Video hell
The definition of insanity is doing the same thing over and over again and expecting a different result.
After successfully being able to load videos into three.js as mentioned in a previous post, I thought it would be smooth sailing from there.
Oh boy I couldn't have been more wrong.
After dealing with CORS, I thought all the video trouble was behind me, but that was only the beginning. The plan was simple. I have three videos I want to showcase on a single object. I thought of an extruded triangle shape that would work well for this.
Firstly I looked on the three.js docs to see if there was any info about displaying videos on faces of an object. There was not. Onto google then. I read a few posts and got the idea that this wasnt (easily) possible without delving into shaders.
I wanted to avoid shaders as long as possible since that would require me to merge all three videos into one in order to map each uv coordinate to the shape. This would mean I couldn't play any audio of a video individually, so this was a no go.

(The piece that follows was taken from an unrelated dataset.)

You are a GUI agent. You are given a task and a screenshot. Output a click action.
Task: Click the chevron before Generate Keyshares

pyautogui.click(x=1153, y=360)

Alright then, on to the second idea. I thought about just creating each face individually, aligning them manually, grouping them and adding the videos to each plane. This would've worked perfectly, if only it was a bit easier to align. Of course I had to choose a triangle shape and not something simple like a cube. Anyways, while I was aligning these planes, I saw a buried answer on a related stackoverflow post.
"BOOM a Two Faced Plane for ya, the loop will also work with geometries with more faces, replicating each face and applying the BackSide texture to it."
This was exactly what I was looking for.
I stopped working on the tedious manual aligning of the planes and decided to give this a shot. He did promise that this would work with geometries with more faces too... Turns out this was an answer from 2013. As you can probably guess whatever this code depended had long been deprecated.
So there I was, back to triangle one. I was in the same place, but had learned some things. During my research I found that you can set multiple materials on a single object if you just supply them to the mesh.
A three.js object can be presented in multiple ways, one of which is a Mesh. This takes a geometry and a material to render your object. If the geometry happens to be a cube — with 6 faces — and instead of supplying a single material, you give it an array of 6 materials, it'll map these to the faces, one for each.
Could this be the solution? I asked myself, afraid of the answer.
So, let's generate a mesh. I need 3 sides, so a triangle is the best primitive to use for this. I created a 2D triangle in three.js using THREE.Shape(). I drew 3 points and connected them to form the base triangle. Now I needed to extrude this to from the 3D geometry I need. Three.js has a function for this called THREE.ExtrudeGeometry().
Now was the moment of truth. I had the shape, now I just needed to supply 5 materials, one for each face, 3 of them being videos.
And that's where it went wrong, I expected each side of the extruded triangle to be it's own face but instead it wrapped all around. This was a fail once again.
I consulted with my coach who suggested I just do it manually to avoid delving even deeper into the rabbit hole. So that's what I'll do. I may do some other things first to clear my mind a bit though.
Sometimes it's better to go with what works, even if it's janky or inefficient, than to spend days researching different ways to get to the same, non-functioning result.